#### Text section
Gustaf Caspar Orm Skarsgård (born 12 November 1980) is a Swedish actor. He is known for his roles in Evil (2003), The Way Back (2010) and Kon-Tiki (2012). He also appeared in the HBO TV series Westworld (2018), as Merlin in the Netflix TV series Cursed (2020),   and as Floki in the History Channel series Vikings (2013–2020).

Early life 
Skarsgård was born on 12 November 1980 in Stockholm, Sweden, to Swedish actor Stellan Skarsgård and his first wife, My, a physician. He has five siblings: Alexander, Sam, Bill, Eija and Valter, and two half-brothers Ossian and Kolbjörn by his father's second marriage, to Megan Everett. Alexander, Bill, and Valter are also actors. His godfather is Swedish actor Peter Stormare. Gustaf decided to follow in his father's footsteps as an actor at the age of six and attended drama school.

Career 
Skarsgård’s film debut was in 1989 in the short film Prima Ballerina, where he played a ballet pupil. The same year, Skarsgård starred in the Swedish Film Codename Coq Rouge. Gustaf Skarsgård continued with several children's and youth roles, for example, Min vän Percys magiska gymnastikskor (1994) and Skuggornas hus (1996). 

He attended the Swedish National Academy of Mime and Acting in Stockholm (Teaterhögskolan) from 1998 to 2003, before joining the Royal Dramatic Theatre, Stockholm. He played in several of Shakespeare’s, Chekhov's and Söderberg’s works both on the Royal Dramatic Theatre and on Stockholm City Theatre. In 2003 he performed in Evil and 2008 in Patrik 1,5. For both roles he was nominated for the Guldbagge Award as Best Supporting Actor and as Best Leading Actor. The same year he was awarded the Shooting Star at the Berlin International Film Festival. He finally won the Guldbagge as Best Leading Actor for his performance in Förortsungar.

#### Written tasks
1. Rewrite the Skarsgård biography from "He attended the" to "performance in Förortsungar.", putting "Dramaten" wherever "Royal Dramatic Theatre" appears.
2. According to the Skarsgård biography, what led to Skarsgård's Guldbagge nominations, and what finally won him the award?

#### Collected material
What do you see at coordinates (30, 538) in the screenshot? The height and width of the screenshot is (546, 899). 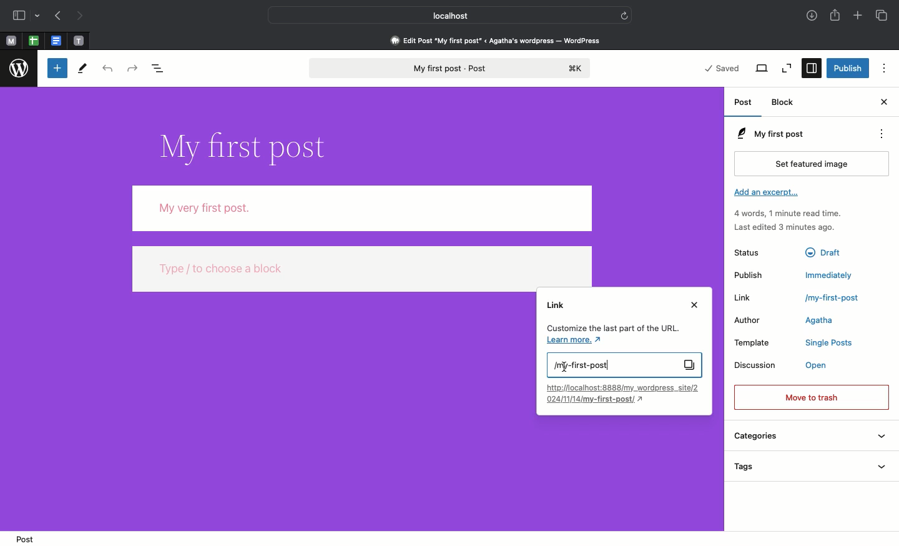 I see `Post` at bounding box center [30, 538].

#### Task-by-task answers
1.
He attended the Swedish National Academy of Mime and Acting in Stockholm (Teaterhögskolan) from 1998 to 2003, before joining the Dramaten, Stockholm. He played in several of Shakespeare’s, Chekhov's and Söderberg’s works both on the Dramaten and on Stockholm City Theatre. In 2003 he performed in Evil and 2008 in Patrik 1,5. For both roles he was nominated for the Guldbagge Award as Best Supporting Actor and as Best Leading Actor. The same year he was awarded the Shooting Star at the Berlin International Film Festival. He finally won the Guldbagge as Best Leading Actor for his performance in Förortsungar.

2. He was nominated for the Guldbagge Award for his roles in Evil (2003) and Patrik 1,5 (2008), with nominations as Best Supporting Actor and as Best Leading Actor. He finally won the Guldbagge as Best Leading Actor for his performance in Förortsungar.